A delayed type of three-dimensional growth of human endothelial cells under simulated weightlessness

Endothelial cells (ECs) form three-dimensional (3D) aggregates without any scaffold when they are exposed to microgravity simulated by a random positioning machine (RPM) but not under static conditions at gravity. Here we describe a delayed type of formation of 3D structures of ECs that was initiated when ECs cultured on a desktop RPM remained adherent for the first 5 days but spread over neighboring adherent cells, forming little colonies. After 2 weeks, tube-like structures (TSs) became visible in these cultures. They included a lumen, and they elongated during another 2 weeks of culturing. The walls of these TSs consisted mainly of single-layered ECs, which had produced significantly more beta(1)-integrin, laminin, fibronectin, and alpha-tubulin than ECs simultaneously grown adhering to the culture dishes under microgravity or normal gravity. The amount of actin protein was similar in ECs incorporated in TSs and in ECs growing at gravity. The ratio of tissue inhibitor of metalloproteinases-1 to matrix metalloproteinase-2 found in the supernatants was lower at the seventh than at the 28th day of culturing. These results suggest that culturing ECs under conditions of modeled gravitational unloading represents a new technique for studying the formation of tubes that resemble vascular intimas.
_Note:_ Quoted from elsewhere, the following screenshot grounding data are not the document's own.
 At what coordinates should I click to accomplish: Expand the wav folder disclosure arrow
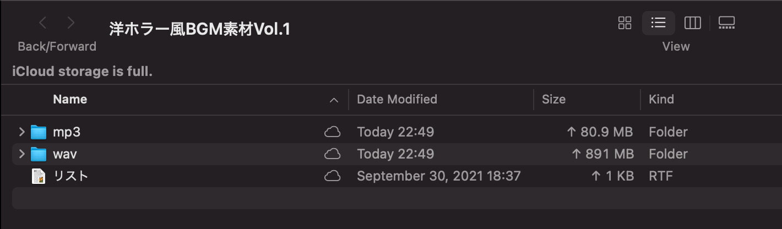21,154
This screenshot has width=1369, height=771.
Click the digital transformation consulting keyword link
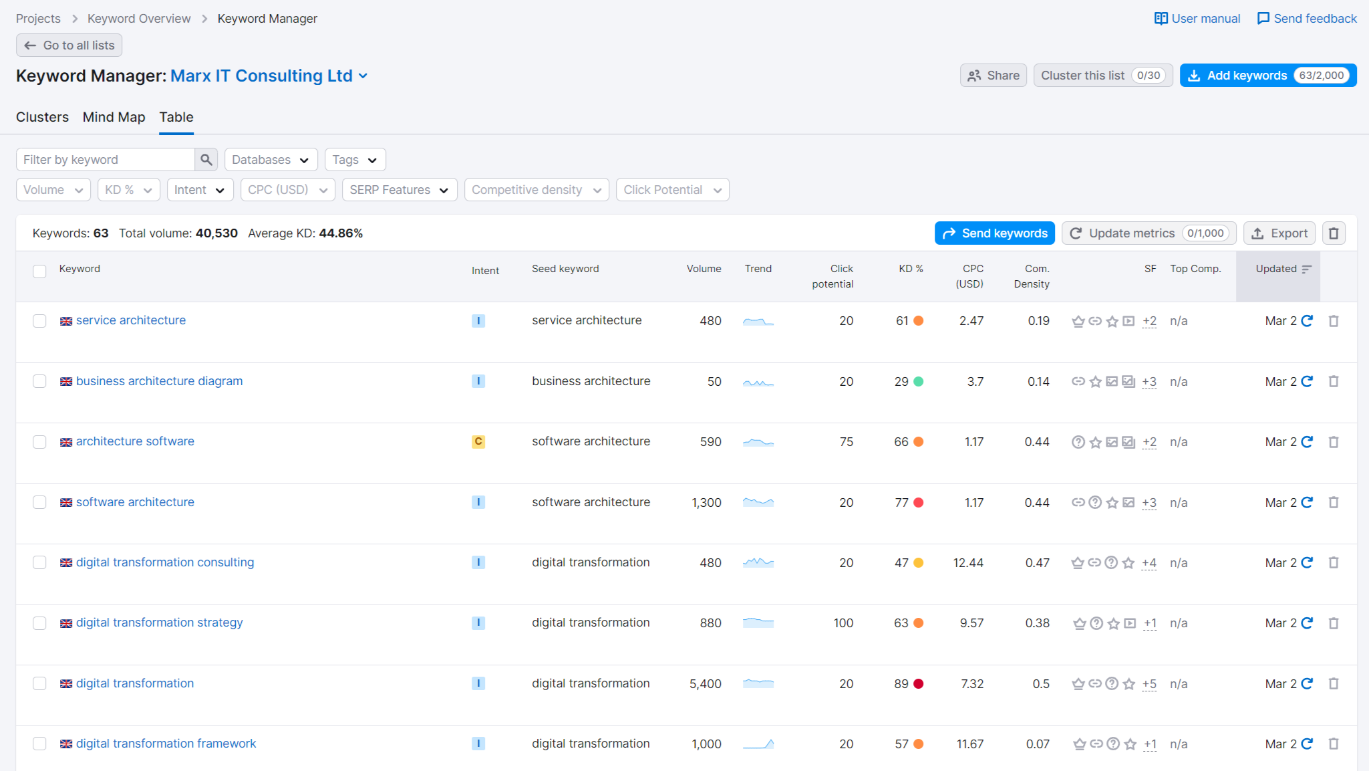[166, 562]
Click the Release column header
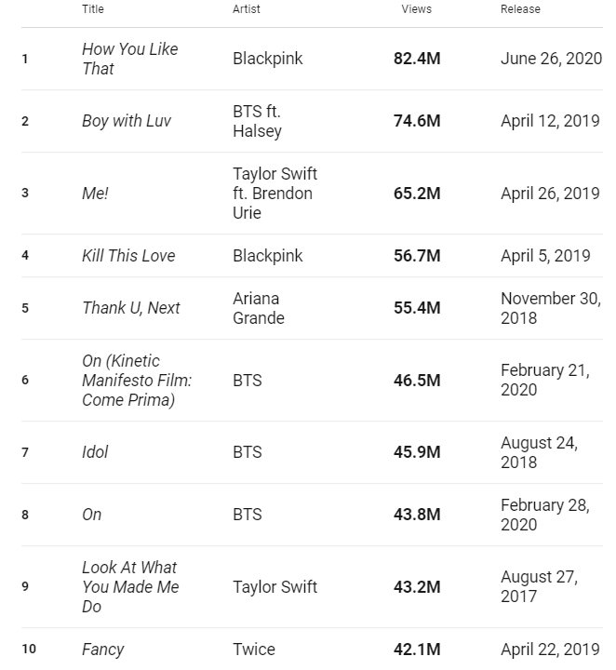The width and height of the screenshot is (616, 670). tap(520, 9)
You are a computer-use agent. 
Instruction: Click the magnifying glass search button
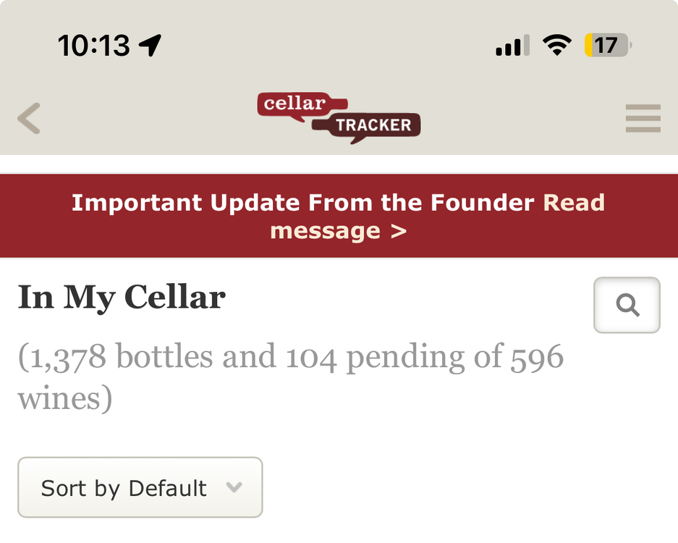(x=627, y=306)
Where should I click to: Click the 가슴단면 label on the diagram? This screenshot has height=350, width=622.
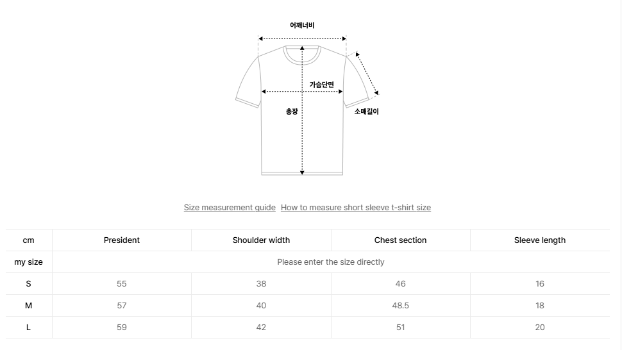coord(322,85)
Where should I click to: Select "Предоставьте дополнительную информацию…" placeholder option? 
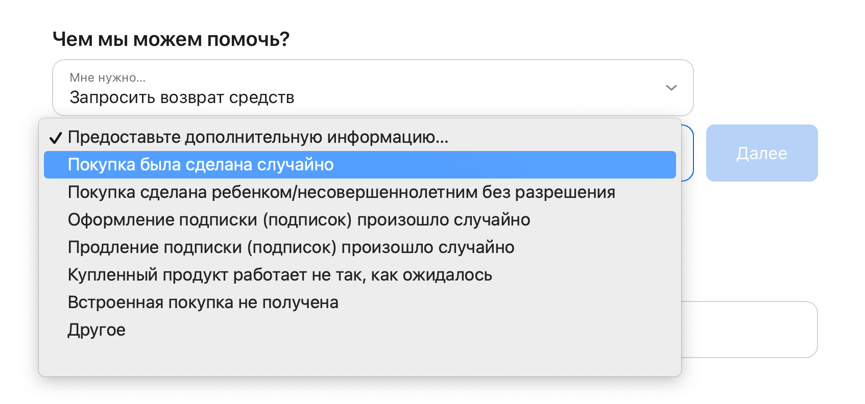click(258, 137)
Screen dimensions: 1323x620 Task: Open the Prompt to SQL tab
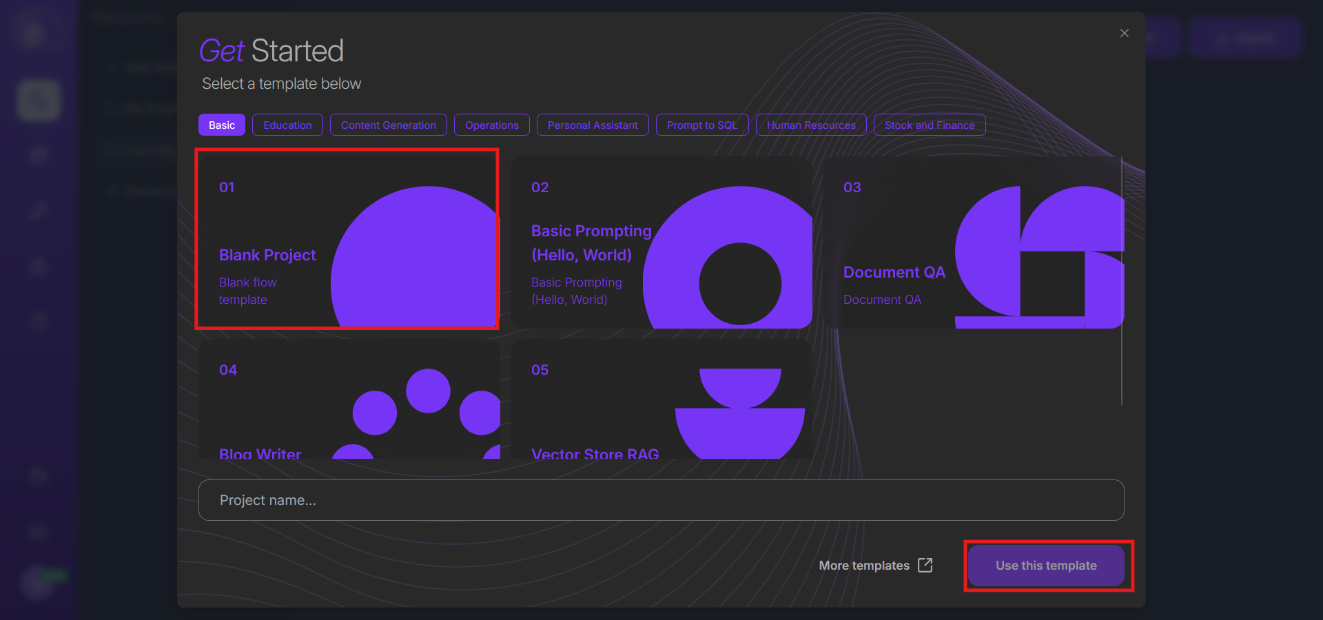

Effects of basic fibroblast growth factor on endothelial cells under conditions of simulated microgravity

Fibroblast growth factors interact with appropriate endothelial cell (EC) surface receptors and initiate intracellular signal cascades, which participate in modulating blood vessel growth. EC, upon exposure to basic fibroblast growth factors (bFGFs) undergo profound functional alterations, which depend on their actual sensitivity and involve gene expression and de novo protein synthesis. We investigated the effects of bFGF on signaling pathways of EA.hy926 cells in different environments. EC were cultured under normal gravity (1 g) and simulated microgravity (micro g) using a three-dimensional (3D) clinostat. Microgravity induced early and late apoptosis, extracellular matrix proteins, endothelin-1 (ET-1) and TGF-beta(1) expression. Microgravity reduced eNOS mRNA within 24 h. Moreover, a six- to eightfold higher amount of IL-6 and IL-8 was secreted within 24 h micro g. In addition, microgravity induced a duplication of NF-kappaB p50, while p65 was quadrupled. At 1 g, bFGF application (4 h) reduced ET-1, TGF-beta(1) and eNOS gene expression. After 24 h, bFGF enhanced fibronectin, VEGF, Flk-1, Flt-1, the release of IL-6, IL-8, and TGF-beta(1). Furthermore, bFGF promoted apoptosis, reduced NFkB p50, but enhanced NFkB p65. After 4 h micro g, bFGF decreased TGF-beta(1), eNOS, and ET-1 gene expression. After 24 h micro g, bFGF elevated fibronectin, Flk-1 and Flt-1 protein, and reduced IL-6 and IL-8 compared with vehicle treated micro g cultures. In micro g, bFGF enhanced NF-KappaB p50 by 50%, Bax by 25% and attenuated p65, activation of caspase-3 and annexin V-positive cells. bFGF differently changes intracellular signals in ECs depending whether it is applied under microgravity or normal gravity conditions. In microgravity, bFGF contributes to protect the EC from apoptosis.